WORK INSTRUCTION =>
The lines from the one containing "Viewport: 1822px width, 1025px" to the end of the entries, both included, are what you need to transcribe exactly, without pictures and without anything else.
━━━ MATERIAL SUPPLIED
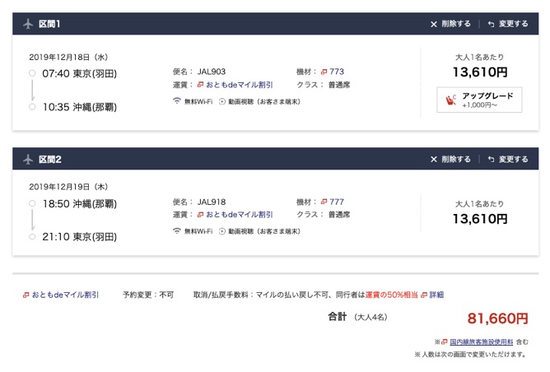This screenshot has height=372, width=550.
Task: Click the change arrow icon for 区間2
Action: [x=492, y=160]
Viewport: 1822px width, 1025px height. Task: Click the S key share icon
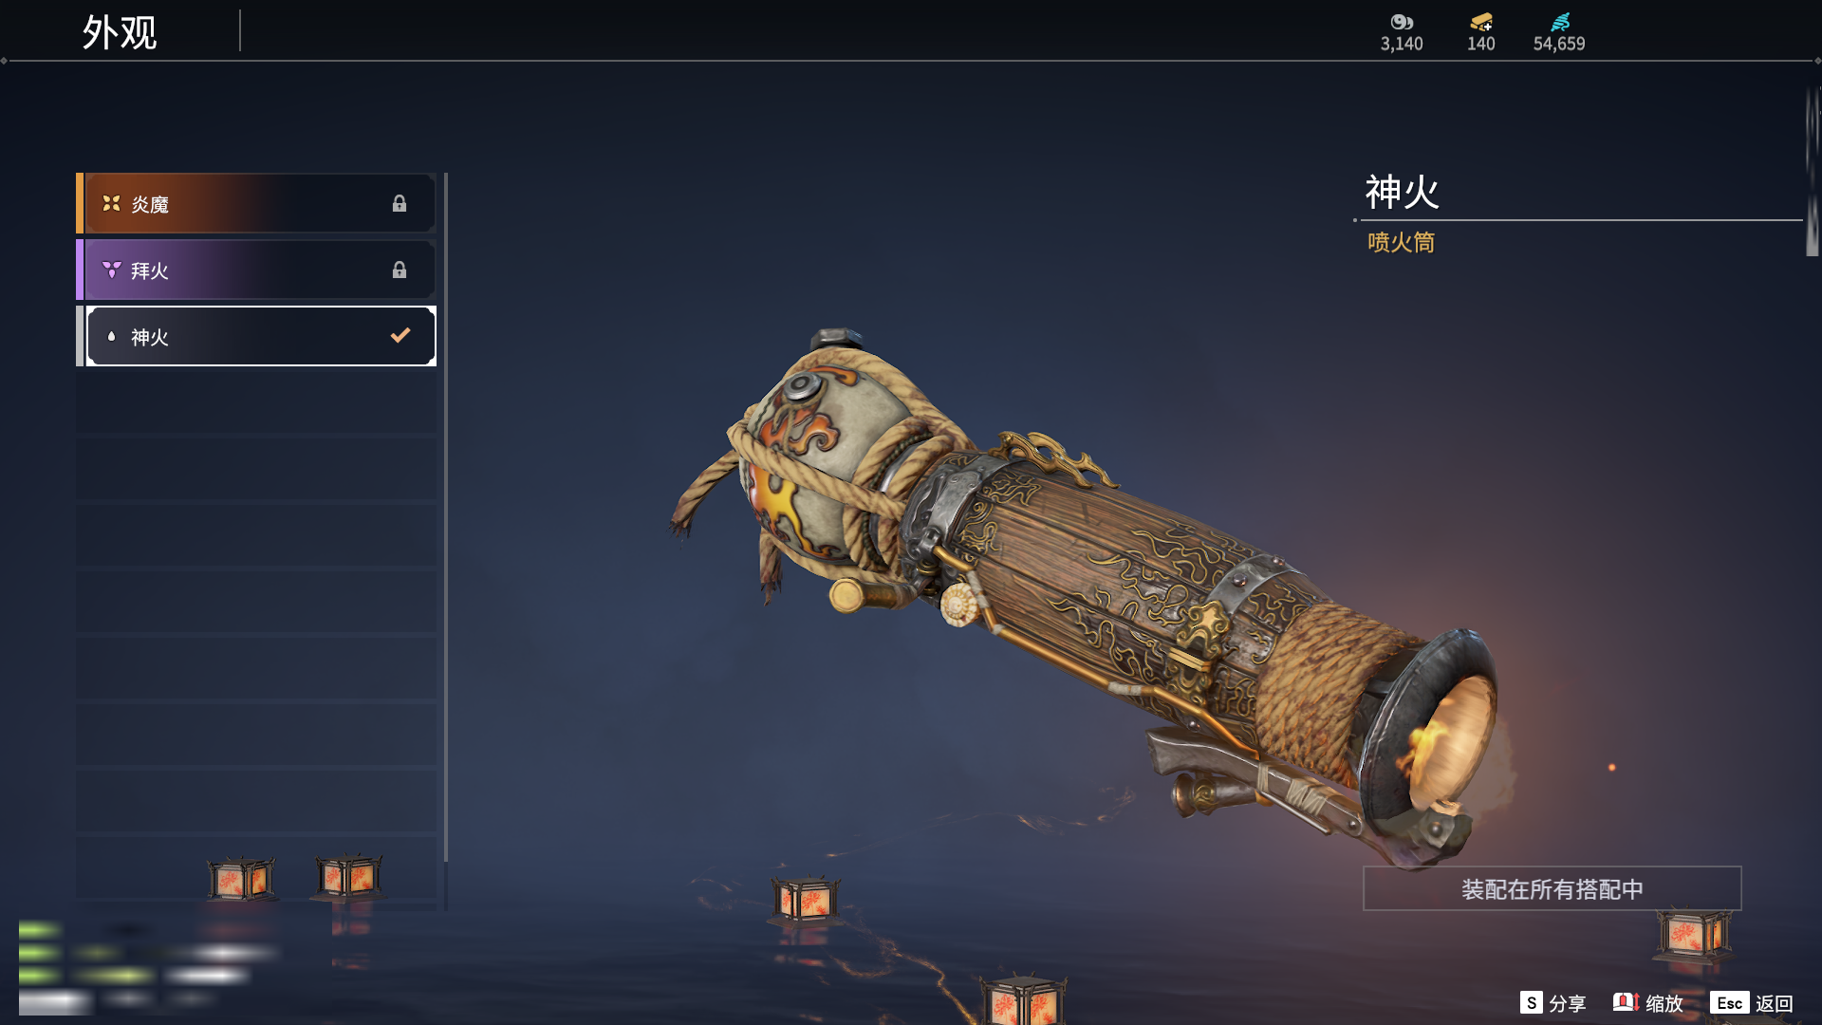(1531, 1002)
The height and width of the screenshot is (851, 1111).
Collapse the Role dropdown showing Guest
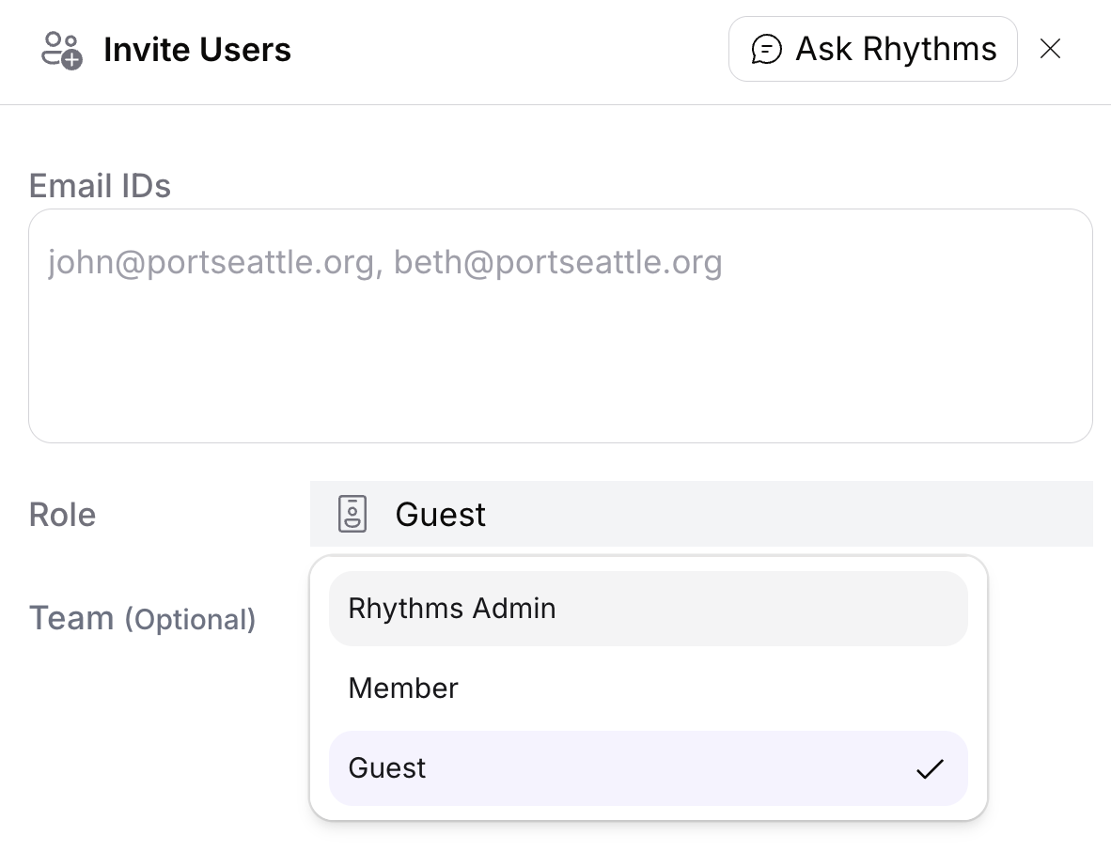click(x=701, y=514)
━━━━━━
EXPECTED ANSWER =>
Viewport: 1822px width, 1025px height. Task: Click the S key share icon
(1531, 1002)
The height and width of the screenshot is (851, 1111).
Collapse the Role dropdown showing Guest
click(x=701, y=514)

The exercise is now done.